→ **Aim of the exercise**
No picture belongs in the answer, which must hold exactly the lines from the one with "Given: Open Lead Details section" through the final line below.

Items listed in a dataset:
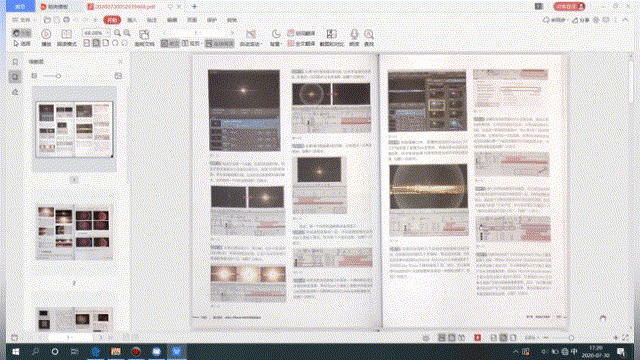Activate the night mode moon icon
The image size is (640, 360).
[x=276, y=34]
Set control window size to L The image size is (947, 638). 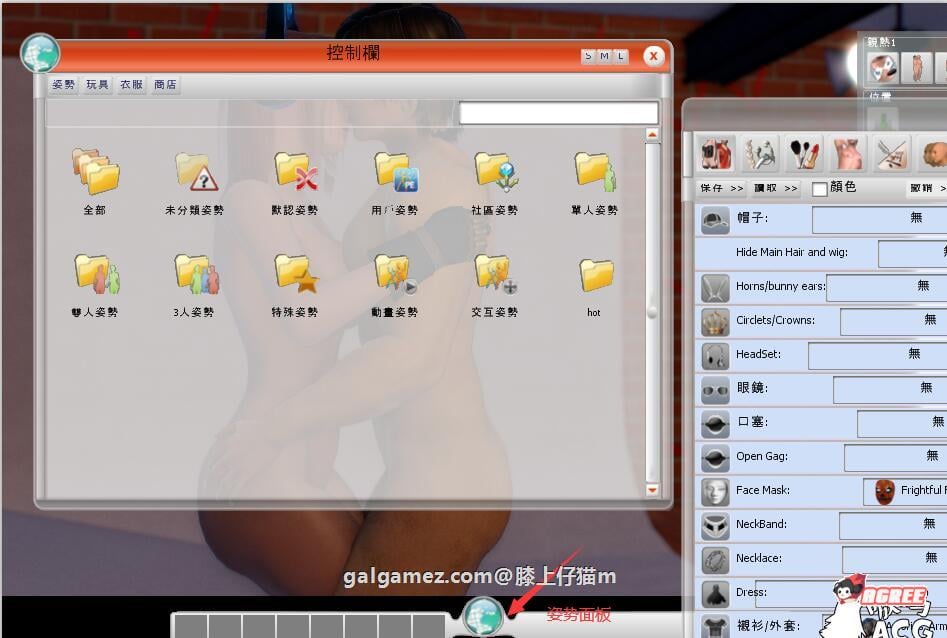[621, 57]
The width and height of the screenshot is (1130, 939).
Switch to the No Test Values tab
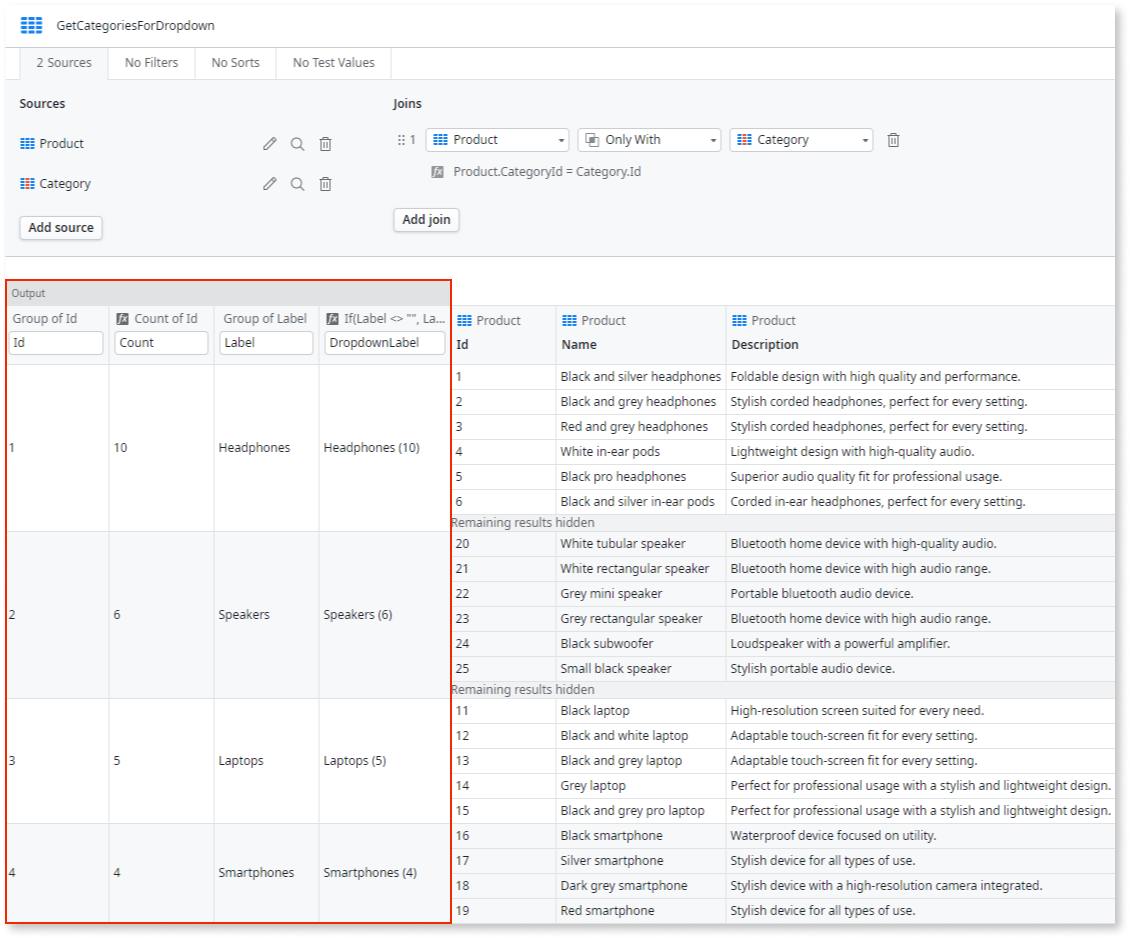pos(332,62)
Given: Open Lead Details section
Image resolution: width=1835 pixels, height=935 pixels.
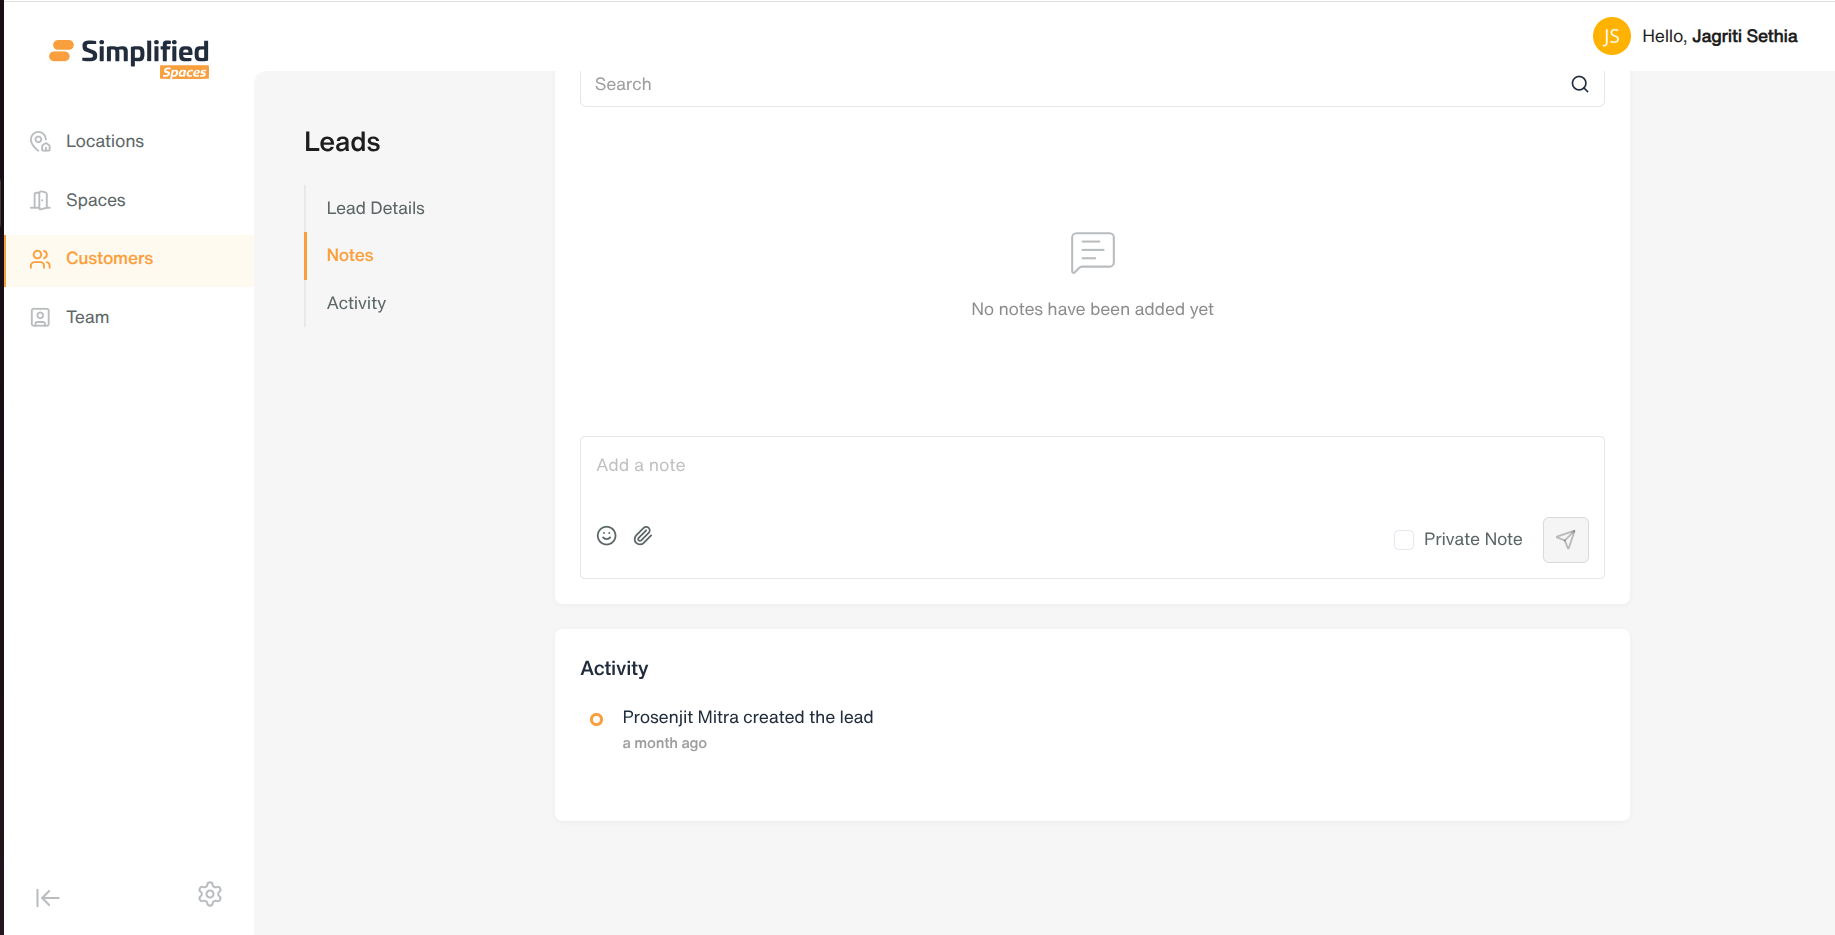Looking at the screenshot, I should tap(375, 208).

→ **Result**
Given: Open Lead Details section
Image resolution: width=1835 pixels, height=935 pixels.
Looking at the screenshot, I should tap(375, 208).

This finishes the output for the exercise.